PROBLEM DESCRIPTION = Render the rows from the line containing "The height and width of the screenshot is (700, 2576)." through the line containing "Home is located at coordinates (1391, 12)." as a JSON list of strings, one string per line, with blank lines omitted.

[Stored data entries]
┌──

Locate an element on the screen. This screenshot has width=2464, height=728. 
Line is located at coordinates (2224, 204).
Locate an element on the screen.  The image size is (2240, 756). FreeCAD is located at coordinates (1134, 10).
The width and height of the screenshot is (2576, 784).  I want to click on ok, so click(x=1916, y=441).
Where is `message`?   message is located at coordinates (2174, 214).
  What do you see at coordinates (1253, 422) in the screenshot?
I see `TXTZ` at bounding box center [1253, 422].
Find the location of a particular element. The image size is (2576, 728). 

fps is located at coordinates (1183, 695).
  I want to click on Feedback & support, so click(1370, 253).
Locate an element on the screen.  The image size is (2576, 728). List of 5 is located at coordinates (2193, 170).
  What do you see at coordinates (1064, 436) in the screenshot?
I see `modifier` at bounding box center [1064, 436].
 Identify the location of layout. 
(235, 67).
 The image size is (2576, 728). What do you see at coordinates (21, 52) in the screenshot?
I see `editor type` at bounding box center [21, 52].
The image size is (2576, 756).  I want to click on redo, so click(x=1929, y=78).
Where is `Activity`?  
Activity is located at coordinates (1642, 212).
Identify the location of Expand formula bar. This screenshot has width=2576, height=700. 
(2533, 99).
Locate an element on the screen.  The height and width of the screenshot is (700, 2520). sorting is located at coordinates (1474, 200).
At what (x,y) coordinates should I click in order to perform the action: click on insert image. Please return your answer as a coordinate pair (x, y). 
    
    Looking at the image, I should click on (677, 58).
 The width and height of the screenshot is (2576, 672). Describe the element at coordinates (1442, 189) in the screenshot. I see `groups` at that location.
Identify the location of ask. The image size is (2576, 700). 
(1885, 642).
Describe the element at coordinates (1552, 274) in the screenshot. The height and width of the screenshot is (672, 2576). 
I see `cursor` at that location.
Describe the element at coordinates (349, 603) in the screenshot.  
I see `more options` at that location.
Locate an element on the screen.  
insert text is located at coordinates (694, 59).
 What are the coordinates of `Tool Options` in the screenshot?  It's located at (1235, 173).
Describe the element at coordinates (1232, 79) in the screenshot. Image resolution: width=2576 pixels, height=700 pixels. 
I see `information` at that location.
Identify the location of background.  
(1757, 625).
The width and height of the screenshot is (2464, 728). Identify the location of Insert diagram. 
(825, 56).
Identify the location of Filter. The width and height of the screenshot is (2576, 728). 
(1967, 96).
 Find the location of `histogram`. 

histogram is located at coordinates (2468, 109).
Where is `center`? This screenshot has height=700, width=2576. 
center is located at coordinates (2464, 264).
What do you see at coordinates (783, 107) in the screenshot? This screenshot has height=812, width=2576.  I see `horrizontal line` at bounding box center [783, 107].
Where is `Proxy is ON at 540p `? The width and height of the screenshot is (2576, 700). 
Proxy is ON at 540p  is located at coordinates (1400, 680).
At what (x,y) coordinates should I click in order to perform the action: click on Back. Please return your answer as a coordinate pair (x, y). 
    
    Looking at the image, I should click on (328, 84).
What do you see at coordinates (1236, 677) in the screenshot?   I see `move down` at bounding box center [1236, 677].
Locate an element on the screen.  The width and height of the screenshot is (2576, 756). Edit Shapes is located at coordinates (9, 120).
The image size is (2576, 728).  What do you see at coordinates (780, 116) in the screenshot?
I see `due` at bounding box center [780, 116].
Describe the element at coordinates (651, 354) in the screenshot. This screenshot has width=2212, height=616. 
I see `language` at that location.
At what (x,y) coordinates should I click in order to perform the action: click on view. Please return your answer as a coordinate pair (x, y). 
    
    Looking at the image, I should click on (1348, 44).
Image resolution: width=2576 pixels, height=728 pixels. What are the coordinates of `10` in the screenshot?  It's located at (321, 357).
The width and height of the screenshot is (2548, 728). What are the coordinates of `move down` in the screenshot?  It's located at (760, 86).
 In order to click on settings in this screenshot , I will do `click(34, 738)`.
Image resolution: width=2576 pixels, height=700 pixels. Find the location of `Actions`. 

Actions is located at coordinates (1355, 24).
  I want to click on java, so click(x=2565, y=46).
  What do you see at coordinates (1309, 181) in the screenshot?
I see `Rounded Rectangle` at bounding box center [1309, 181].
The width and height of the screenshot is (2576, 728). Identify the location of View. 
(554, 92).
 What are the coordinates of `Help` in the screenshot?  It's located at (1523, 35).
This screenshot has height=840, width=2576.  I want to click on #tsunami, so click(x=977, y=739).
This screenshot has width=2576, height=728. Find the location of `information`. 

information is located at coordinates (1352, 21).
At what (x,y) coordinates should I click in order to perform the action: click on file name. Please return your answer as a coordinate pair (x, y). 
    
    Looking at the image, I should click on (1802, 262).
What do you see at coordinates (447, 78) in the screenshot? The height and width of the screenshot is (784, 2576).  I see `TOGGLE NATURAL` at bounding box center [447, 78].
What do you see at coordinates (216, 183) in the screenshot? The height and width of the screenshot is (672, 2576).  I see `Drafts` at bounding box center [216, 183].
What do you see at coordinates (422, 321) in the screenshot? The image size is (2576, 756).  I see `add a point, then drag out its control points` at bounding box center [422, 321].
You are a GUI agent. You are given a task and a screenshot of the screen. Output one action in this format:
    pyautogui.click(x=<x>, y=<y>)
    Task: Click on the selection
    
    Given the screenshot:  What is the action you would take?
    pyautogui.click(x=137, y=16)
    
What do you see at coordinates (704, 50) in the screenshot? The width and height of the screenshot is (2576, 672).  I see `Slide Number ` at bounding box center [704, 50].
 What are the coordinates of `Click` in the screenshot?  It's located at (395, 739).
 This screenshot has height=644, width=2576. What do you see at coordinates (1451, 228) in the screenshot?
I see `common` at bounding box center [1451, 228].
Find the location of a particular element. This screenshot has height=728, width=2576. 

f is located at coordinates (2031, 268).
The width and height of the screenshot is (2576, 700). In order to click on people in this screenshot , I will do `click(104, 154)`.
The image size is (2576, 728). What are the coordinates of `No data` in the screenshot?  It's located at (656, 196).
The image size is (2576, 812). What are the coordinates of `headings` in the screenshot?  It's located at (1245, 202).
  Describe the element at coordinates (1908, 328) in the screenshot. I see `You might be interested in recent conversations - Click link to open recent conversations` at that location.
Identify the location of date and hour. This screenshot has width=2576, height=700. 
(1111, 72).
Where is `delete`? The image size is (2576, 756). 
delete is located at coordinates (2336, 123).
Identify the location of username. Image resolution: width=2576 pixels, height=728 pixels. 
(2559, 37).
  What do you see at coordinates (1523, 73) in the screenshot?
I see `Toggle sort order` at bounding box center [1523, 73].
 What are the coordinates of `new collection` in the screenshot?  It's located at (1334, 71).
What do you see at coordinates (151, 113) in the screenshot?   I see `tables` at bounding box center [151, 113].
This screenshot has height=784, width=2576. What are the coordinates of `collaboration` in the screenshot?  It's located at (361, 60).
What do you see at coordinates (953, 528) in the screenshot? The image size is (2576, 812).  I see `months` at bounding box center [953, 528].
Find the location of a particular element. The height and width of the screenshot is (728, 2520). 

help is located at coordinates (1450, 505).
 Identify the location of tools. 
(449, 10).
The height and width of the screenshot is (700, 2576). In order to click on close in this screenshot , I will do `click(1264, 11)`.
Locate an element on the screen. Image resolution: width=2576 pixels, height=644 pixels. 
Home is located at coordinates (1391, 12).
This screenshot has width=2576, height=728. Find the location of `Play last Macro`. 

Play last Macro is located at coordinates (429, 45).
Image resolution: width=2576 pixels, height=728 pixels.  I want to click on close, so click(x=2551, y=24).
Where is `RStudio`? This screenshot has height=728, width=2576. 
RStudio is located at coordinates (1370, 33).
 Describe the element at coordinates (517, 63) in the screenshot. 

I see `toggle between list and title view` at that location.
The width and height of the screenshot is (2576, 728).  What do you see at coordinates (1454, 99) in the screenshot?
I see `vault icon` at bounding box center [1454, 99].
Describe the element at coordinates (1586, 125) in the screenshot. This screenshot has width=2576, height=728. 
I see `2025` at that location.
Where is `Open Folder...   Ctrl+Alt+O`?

└──

RESPONSE FOR THIS EXERCISE =
[
  "The height and width of the screenshot is (700, 2576). In order to click on close in this screenshot , I will do `click(1264, 11)`.",
  "Locate an element on the screen. Image resolution: width=2576 pixels, height=644 pixels. ",
  "Home is located at coordinates (1391, 12)."
]